Made in Germania

Live 1976 in Wedel / Holstein

  •  Intro
  • Alice Cooper
  • Made in Germania I
  • Stubbes Truppe
  • Gichtfinger
  • Hau drauf
  • CDU
  • Superserie
  • Trautes Gespräch
  • Made in Germania II
Made in Germania - Alcatraz

Von der Gründungsbesetzung verblieben waren Rüdiger Rübe Berghahn (piano, voc), Klaus Holst (git), Jan Rieck (dr). Klaus Nagurski hatte die Band 73 verlassen (4 Jahre Luftwaffenmusik-Corps) und war 76 gerade wieder eingestiegen.

 

Neu drin war Thomas Hockling (voc, harp), ein Mann, der schon 1967 der musikalische Kopf meiner ersten festen Band war („Memory Lane“), und der auch der Sänger war von „Jet Set Blues Band“ zwischen 1968 und 70 mit Lutz Rahn an der Orgel (später Gründer von „Novalis“) sowie Holger Hardenberg (git), Ronny Wilson (bs) und Jan Rieck (dr).

Thomas hatte schon in den 60ern Dinge singen können wie Wilson Pickett, Otis Redding, Gary Brooker, Steve Winwood, Steve Marriott usw., an die sich sonst kein Schwein in Hamburg heranwagte.

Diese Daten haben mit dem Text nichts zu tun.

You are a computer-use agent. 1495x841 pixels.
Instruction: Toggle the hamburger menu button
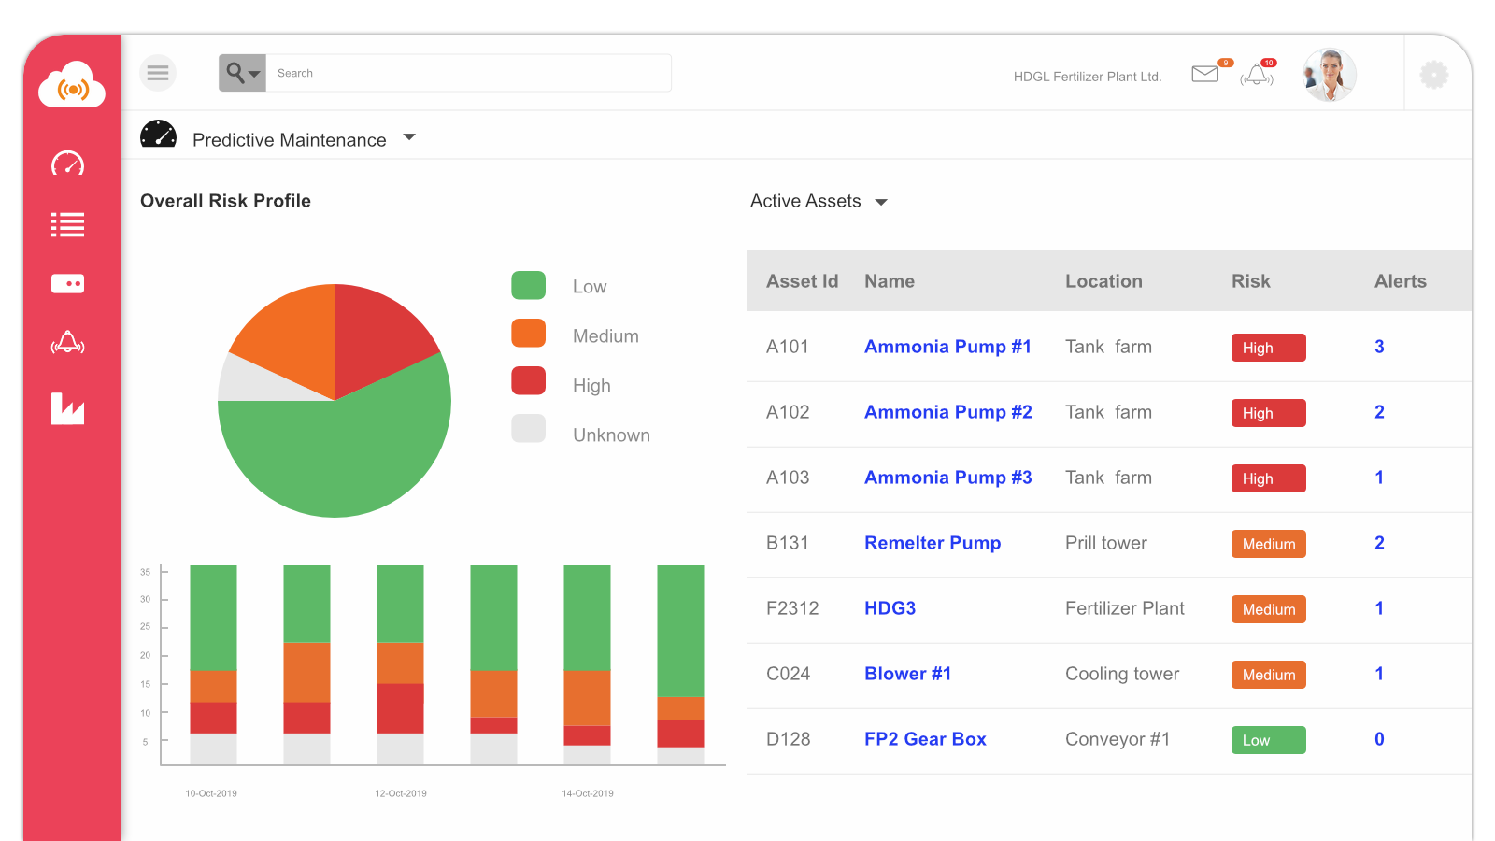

Und vor allem: Er kriegte das hin. Er hatte diesen irren Bumms in der Stimme. Zu seinem Pech war seinen Bühnenpräsenz auch ziemlich überdreht, die ihm nicht selten als eine Art Zudringlichkeit ausgelegt wurde. Zu viele Angriffsflächen für einen Popstar...

 

Als sechstes Mitglied: Am Bass der 18jährige Klaus Hormann, später tätig in vielen namhaften Hamburger Bands und Studios.

 

„Made in Germania“ zeigt mal wieder jede Menge widerstrebende Einflüsse: Der elektrische Rockjazz der frühen 70er, Zappa-ähnliche Kollagen, der aufkommende politisierende deutschsprachige Rock und englische Einflüsse aus den späten 60ern.

 

Eine widersprüchliche Band mit einem widersprüchlichen Konzept in einer guten spielerischen Verfassung... und kurz vor der unvermeidbaren Trennung in alle Windrichtungen... also ein typisches Alcatraz-Zeitdokument... aufgenommen mit einem Stereo-Tonbandgerät und zwei Mikrofonen in einem Wedeler Jugendzentrum.